Monday, May 11, 2009

berhenti pada kata menanti

Oleh. rere.nEnggeLo

"Semua orang menyimak
tenggelam dalam syahdunya doa
semua bersyukur,
atas karunia yang tak terukur
America to America

Dapatkah bangsaku demikian?
Diam dalam doa
Hanyut dalam perenungan
Menghargai orang lain, mereka yang bicara

Belum,
Belum dapat,
selama mantra-mantri itu
masih ditegur presiden di tengah rapat
selama pejabat-penjahat itu
masih tenggelam dalam kantuk
setelah dalu memainkan kartu

Wahai Indonesiaku...
Kapan penantian sampai di gawang harapan?"

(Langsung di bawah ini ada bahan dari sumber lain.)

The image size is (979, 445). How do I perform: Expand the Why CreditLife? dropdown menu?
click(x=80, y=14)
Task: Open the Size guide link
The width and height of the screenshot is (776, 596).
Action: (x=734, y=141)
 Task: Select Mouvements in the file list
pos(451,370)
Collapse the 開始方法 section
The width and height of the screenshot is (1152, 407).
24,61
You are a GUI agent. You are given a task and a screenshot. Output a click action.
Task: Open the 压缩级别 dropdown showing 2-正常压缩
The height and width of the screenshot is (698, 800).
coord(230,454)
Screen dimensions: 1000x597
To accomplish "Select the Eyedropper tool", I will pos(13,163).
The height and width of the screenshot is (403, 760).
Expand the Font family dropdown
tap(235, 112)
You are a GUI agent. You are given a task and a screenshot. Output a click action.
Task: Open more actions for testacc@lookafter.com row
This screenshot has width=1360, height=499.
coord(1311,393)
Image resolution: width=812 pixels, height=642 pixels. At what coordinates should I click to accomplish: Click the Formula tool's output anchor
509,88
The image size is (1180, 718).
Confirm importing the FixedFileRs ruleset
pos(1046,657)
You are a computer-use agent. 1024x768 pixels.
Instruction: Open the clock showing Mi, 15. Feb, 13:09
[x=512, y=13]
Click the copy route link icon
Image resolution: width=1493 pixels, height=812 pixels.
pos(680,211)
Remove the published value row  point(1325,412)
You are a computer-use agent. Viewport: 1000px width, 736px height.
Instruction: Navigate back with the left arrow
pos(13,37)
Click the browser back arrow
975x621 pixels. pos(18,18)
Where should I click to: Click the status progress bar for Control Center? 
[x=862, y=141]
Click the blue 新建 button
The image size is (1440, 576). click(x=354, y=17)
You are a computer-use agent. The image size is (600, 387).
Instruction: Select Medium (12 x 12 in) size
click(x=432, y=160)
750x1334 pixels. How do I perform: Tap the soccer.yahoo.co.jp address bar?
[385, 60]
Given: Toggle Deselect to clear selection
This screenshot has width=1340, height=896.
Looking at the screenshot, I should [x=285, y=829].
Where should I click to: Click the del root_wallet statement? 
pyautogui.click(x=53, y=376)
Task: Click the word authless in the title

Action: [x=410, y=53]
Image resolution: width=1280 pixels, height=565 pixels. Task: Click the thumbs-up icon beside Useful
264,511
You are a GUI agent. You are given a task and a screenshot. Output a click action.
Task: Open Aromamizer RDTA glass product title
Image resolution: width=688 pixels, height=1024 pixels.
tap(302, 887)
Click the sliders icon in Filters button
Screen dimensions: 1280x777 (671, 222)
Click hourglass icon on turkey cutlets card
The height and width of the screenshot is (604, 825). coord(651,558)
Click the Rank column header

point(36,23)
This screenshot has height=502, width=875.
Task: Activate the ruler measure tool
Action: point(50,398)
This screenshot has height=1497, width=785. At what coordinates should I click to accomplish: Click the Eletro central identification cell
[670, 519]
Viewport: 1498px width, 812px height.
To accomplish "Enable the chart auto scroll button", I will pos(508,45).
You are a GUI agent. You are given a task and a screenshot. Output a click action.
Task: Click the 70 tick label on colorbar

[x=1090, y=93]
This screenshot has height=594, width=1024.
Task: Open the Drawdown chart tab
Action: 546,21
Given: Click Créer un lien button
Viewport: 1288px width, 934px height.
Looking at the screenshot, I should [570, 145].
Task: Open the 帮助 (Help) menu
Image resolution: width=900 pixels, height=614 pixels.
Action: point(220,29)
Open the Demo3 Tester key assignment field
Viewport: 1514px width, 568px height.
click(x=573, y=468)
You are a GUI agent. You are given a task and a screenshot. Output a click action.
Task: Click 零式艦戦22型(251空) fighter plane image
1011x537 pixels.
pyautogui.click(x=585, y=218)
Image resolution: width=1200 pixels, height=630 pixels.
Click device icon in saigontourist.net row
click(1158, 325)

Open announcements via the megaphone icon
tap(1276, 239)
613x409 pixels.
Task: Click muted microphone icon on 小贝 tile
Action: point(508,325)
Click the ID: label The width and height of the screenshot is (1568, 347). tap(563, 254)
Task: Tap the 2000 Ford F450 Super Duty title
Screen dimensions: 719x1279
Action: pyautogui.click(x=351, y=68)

Sebetulnya, kata-kata itu menyeruak keluar setelah menyaksikan acara pelantikan presiden AS ke-44 beberapa waktu lalu, tapi goresan tintanya termangu diantara lembaran kertas buku harianku saja. Hingga akhirnya terpaksa tampil karena aku begitu jengah melihat layar kacaku yang mendadak homogen di semua salurannya. Terkesan seperti dieksploitasi masal oleh semua pihak yang berkepentingan dan memiliki daya untuk mengeksploitasinya. Begitu out of control, sehingga kata-kata yang terlontar dari berbagai pihak sudah tidak layak tampil mengingat citra yang ditampilkan masing-masing pihak tersebut selama ini. Kharismatik, sabar, bijaksana, berwibawa dan intelek, rasanya semua menguap sia-sia di balik ambisi yang mendominasi.
Ricuh penolakan hasil pemilu legislatif, isu pemilu yang diulang sampai isu memboikot pemilu presiden juga tenggelam begitu saja karena semuanya hanya bisa mendapatkan apa yang dikehendaki melalui satu pintu yang sama, jadi mau tidak mau ya harus menyamakan titik start-nya. Akan tetapi, dari kacamata seorang rakyat alangkah kurang etisnya jika persaingan itu begitu terbuka di hadapan publik dengan metode persaingan yang demikian tak terkendalinya. Semua tahu bahwa pemilu adalah bentuk kompetisi yang sejatinya mempertandingkan manusia-manusia kompeten yang pantas bersaing satu sama lain dengan metode-metode yang sarat akan intelektualitas, dan pasti ada pemenang dari proses tersebut. Sisi lainnya tentu memperlihatkan kekurangberuntungan pihak yang kalah. Namun, semuanya tak tergambar saat ini, yang ada hanyalah ambisi kemenangan yang meluap-luap di balik visi misi membangun bangsa. Lantas kepada siapa rakyat harus percaya dan mempercayakan harapan-harapannya akan bangsa ini? Akan jadi apa negara yang berdiri tanpa kepercayaan rakyatnya?